Jeremy: Yeah, I mean, and that's where we're talking about orchestration versus choreography, right? So and that's one of the things that if you're using SNS or you’re using EventBridge or using some other communication channel or messaging bus, you can decouple the applications — state functions are a way of sort of creating coupling. But it's a different type of coupling, right? Because a function can run on its own outside of Step Functions or it can be part of several Step Functions, right? Different steps within that could reuse that same piece of logic. It's just a way of kind of gluing all that stuff together, like you said.

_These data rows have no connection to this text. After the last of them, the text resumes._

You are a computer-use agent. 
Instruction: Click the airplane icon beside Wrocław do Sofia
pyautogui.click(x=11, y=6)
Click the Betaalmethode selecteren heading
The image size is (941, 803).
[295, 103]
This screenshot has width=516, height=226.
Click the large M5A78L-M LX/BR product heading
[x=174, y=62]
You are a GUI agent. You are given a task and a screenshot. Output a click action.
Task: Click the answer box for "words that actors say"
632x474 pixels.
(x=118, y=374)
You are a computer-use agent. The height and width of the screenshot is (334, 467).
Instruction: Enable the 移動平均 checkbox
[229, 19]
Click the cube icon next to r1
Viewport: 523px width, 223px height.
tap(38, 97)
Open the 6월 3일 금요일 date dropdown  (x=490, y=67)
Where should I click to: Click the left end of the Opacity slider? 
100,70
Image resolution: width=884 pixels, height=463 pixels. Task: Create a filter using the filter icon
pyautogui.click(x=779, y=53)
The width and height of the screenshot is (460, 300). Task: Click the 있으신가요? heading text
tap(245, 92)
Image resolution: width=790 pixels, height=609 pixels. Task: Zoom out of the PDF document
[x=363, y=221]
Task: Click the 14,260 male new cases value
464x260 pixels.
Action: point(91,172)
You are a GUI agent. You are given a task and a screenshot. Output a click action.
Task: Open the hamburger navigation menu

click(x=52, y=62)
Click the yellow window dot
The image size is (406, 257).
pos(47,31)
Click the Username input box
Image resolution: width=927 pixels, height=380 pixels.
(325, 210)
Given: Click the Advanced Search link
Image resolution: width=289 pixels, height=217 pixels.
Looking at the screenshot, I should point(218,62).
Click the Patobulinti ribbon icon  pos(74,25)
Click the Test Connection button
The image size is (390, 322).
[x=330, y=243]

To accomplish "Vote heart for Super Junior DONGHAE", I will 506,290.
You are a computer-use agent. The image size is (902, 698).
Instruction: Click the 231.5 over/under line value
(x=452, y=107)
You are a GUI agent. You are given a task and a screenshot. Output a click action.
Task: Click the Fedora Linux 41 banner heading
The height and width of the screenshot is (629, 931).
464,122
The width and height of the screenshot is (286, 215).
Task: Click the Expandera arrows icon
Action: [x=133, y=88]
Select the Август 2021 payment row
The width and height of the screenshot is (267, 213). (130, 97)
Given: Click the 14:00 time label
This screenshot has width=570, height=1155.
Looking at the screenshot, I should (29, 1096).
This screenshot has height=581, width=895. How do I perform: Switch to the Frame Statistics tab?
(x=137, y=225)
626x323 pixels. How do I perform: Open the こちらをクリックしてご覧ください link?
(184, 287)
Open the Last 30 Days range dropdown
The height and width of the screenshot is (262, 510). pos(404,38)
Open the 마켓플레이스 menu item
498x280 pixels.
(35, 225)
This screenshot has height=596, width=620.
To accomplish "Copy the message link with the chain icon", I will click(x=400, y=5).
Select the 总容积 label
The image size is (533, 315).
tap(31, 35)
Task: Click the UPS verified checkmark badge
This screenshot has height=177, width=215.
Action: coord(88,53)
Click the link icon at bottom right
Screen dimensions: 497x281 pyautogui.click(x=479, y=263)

Rowan: Yeah, it is a form of coupling, but it's a loose coupling. You know, the function that is calling or being called doesn't know that it's being called by another function, to your point where it might be part of a complicated workflow or it might not. It really doesn't matter to the implementation function.

Jeremy: So what about the visualization of these things, too? That's another sort of important piece, right?

Rowan: Yeah, when it comes to the visualization, I think that's another thing that Step Functions provides that's really valuable, especially for developers getting started with state machines that maybe don't have a lot of experience with it, is it has a really nice way of rendering your state machines so that you can clearly understand how states are connected, what transitions are in play. And you know, this really makes things like troubleshooting and designing a lot easier. And it's this kind of thing, which, if you're trying to use state machines in your applications as I did, years ago, you had to do that yourself. There was no easy way. So generally what you found yourself doing was okay. I'll go over here and I'll design my state machine in isolation. I might use a diagramming tool, and I'll draw the circles and the lines that connect them, and then I'll go and implement that in code. But there's a little bit of a leap there. Well, I might think I've implemented it in code, but maybe I didn't. Maybe I got something wrong, and that's going to make my life later on a lot harder, because what I think it is and what it actually is is two completely different things. You know, there's a quote I love, which is, at the end of the day, state machines are a way of modeling your application, and we often say all models are broken, but some models are useless. Step Functions make it easier to get that model more, right. I wouldn't say correct, but it gets it a lot closer.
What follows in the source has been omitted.